La realidad imponiéndose a la fantasía de toda una vida. Y no como un drama, sino como algo positivo. El final de ‘La boda de Muriel’, con Abba sonando de fondo, siempre será catártico. Y la cara de Toni Collette un ejemplo para cualquier actriz. pic.twitter.com/8ZQsL5zFhE
— Jose Madrid (@JoseMadridG) May 15, 2024
Antes de convertirse en una de las películas más reconocibles de la industria del cine australiano, ‘La boda de Muriel’ fue una producción cuidada al extremo. Collette ganó 18 kilos de peso, a lo Robert DeNiro en ‘Toro Salvaje’, a lo largo de siete semanas con la ayuda de un entrenador. Hogan, que ya había hecho sus pinitos como director, quiso que ‘Muriel’ fuese un canto a todos aquellos que alguna vez se han sentido diferentes. Es decir, el 99 por ciento de la población. Pero también quiso basar su guion en su propia hermana. Como la protagonista de este cuento rosa que se torna en drama, la chica malversó dinero de su padre y se fue a vivir a Sídney. El resultado de aquellas experiencias es un escrito al que, si hubiese que buscarle un defecto, es el de cierto maniqueísmo en algunos personajes como el de esas amigas horribles que hacen ‘bullying’ a la pobre Muriel.

------------------------------------------------

= Enunciado =
Según el texto de la página, ¿cuántos kilos ganó Collette y en cuántas semanas?

Registros almacenados:

------------------------------------------------

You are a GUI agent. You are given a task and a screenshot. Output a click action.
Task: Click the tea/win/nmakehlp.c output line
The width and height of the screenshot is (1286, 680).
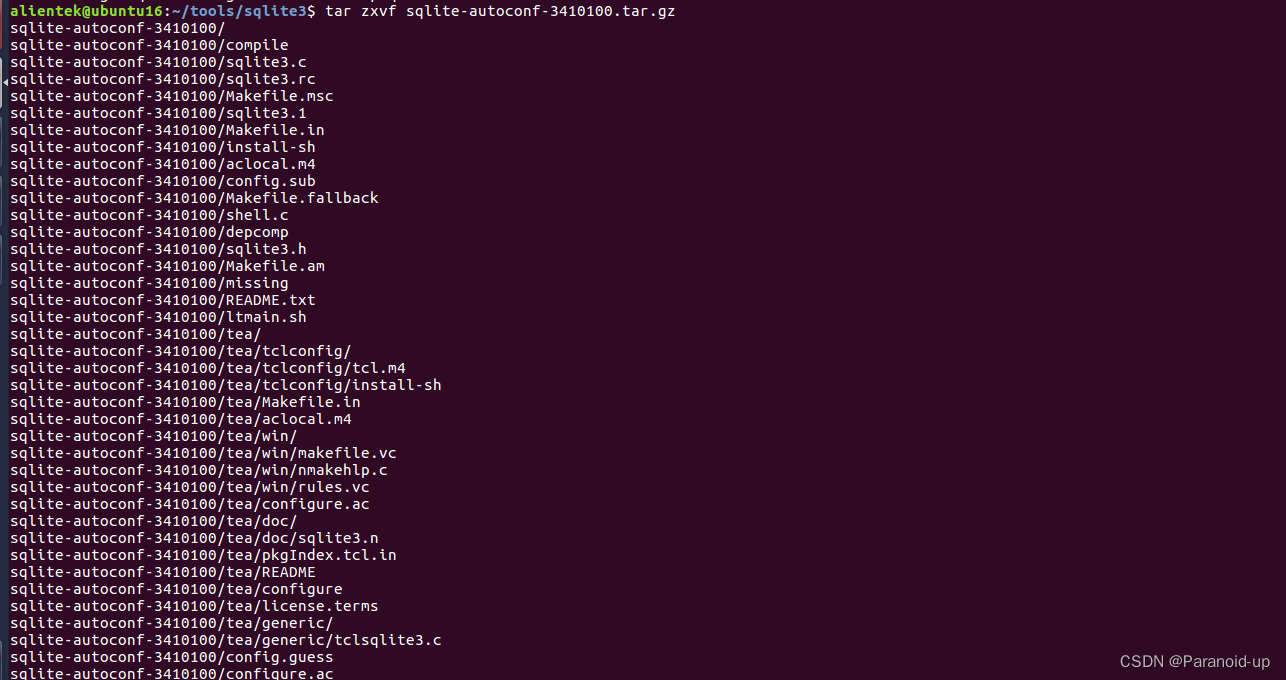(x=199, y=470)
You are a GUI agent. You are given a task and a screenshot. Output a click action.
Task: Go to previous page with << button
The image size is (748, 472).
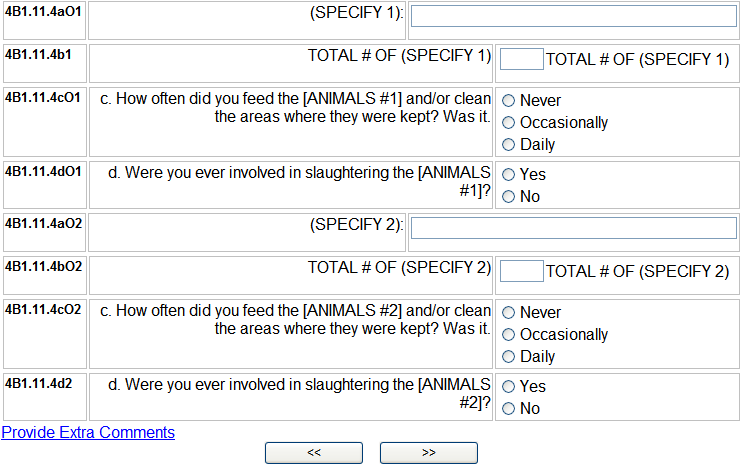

------------------------------------------------

= Respuesta =
Ganó 18 kilos a lo largo de siete semanas.